> [DÉFI 1]: Recopiez toutes les lignes des enregistrements, consignes comprises, en multipliant par 2 chaque coordonnée des réponses et en arrondissant à l’entier le plus proche, les demis vers le haut. Les nombres figurant dans les consignes restent inchangés.

En octobre 2014, les premières mises en examen tombent pour Patrick Balkany. Il est soupçonné de « blanchiment de fraude fiscale » dans le cadre de l’enquête sur les villas antillaise et marocaine, de « corruption » et de « blanchiment de corruption » concernant les mouvements d’argent révélés par Tracfin.
Officiellement, les résidences appartiennent à plusieurs sociétés situées en Suisse, au Panama et au Liechtenstein pour la première, et à la société Dar Gyucy pour la seconde, comme révélé par Tracfin aux enquêteurs. Derrière cet écran, les juges soupçonnent que les véritables propriétaires sont les Balkany, qui cacheraient ces résidences au fisc français.
Lors d’une garde à vue en mai 2014, Isabelle Balkany avait finalement admis que la villa Pamplemousse leur appartient bel et bien. Elle a été achetée grâce à une société sise au Liechtenstein, mais Mme Balkany affirme que l’argent utilisé a été acquis de manière légale.
En 2015, les trois propriétés du couple ont été saisies par la justice. Patrick et Isabelle Balkany ont contesté la saisie du moulin de Cossy, cédé à leurs enfants. La villa Pamplemousse a été vendue avec autorisation des juges pour 2 millions d’euros, mais ce montant reste saisi. Le riad Dar Gyucy est également aux mains de la justice, même si les époux niaient toujours en être les propriétaires.
Affaire Balkany : comment cacher sa résidence secondaire au fisc ?
Durée : 01:32
En octobre 2015, une nouvelle mise en examen pour « fraude fiscale » tombe pour l’élu, soupçonné d’avoir omis une partie substantielle de son patrimoine et « fourni une évaluation mensongère », entre 2011 et 2014, dans les déclarations auxquelles sont soumis les élus auprès de la Haute Autorité pour la transparence de la vie publique (HATVP).
Trois mois plus tard, en janvier 2016, sur la base de dossiers transmis par la Haute Autorité au parquet national financier, Patrick Balkany est à nouveau mis en examen pour « déclarations mensongères sur son patrimoine ». La HATVP doute de la sincérité des déclarations de patrimoine du couple.
La possession de la villa Serena, à Saint-Martin
Avant de séjourner régulièrement à la villa Pamplemousse, les époux Balkany étaient déjà des habitués de Saint-Martin et de la villa Serena, autre demeure luxueuse de l’île. En 2013, la résidence est vendue pour 2 millions d’euros. L’argent va sur le compte d’une société nouvellement créée et basée aux Seychelles. Une fois de plus, l’élu est soupçonné d’avoir été le réel propriétaire de la maison et d’en avoir caché l’existence et la vente grâce à des comptes offshore.

> [DONNÉES ENREGISTRÉES]:
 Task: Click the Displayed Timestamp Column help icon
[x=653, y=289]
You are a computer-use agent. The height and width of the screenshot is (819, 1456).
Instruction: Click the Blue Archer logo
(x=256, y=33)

> [DÉFI 2]:
D’après le texte sur l’affaire Balkany, les affirmations suivantes sont-elles exactes ? Répondez par oui ou par non à chacune et citez fidèlement les mots du texte qui tranchent.
(a) La villa Pamplemousse a été vendue pour 2 millions d’euros avec l’autorisation des juges.
(b) En mai 2014, Isabelle Balkany a reconnu que le riad Dar Gyucy appartenait au couple.
(c) L’argent de la vente de la villa Serena a été versé sur le compte d’une société basée au Panama.

> [RÉSULTAT OBTENU 1]:
 Task: Click the Displayed Timestamp Column help icon
[x=1306, y=578]
You are a computer-use agent. The height and width of the screenshot is (819, 1456).
Instruction: Click the Blue Archer logo
(x=512, y=66)

> [RÉSULTAT OBTENU 2]:
(a) Oui : « La villa Pamplemousse a été vendue avec autorisation des juges pour 2 millions d’euros ».
(b) Non : « Isabelle Balkany avait finalement admis que la villa Pamplemousse leur appartient bel et bien » ; quant au riad, « les époux niaient toujours en être les propriétaires ».
(c) Non : « L’argent va sur le compte d’une société nouvellement créée et basée aux Seychelles. »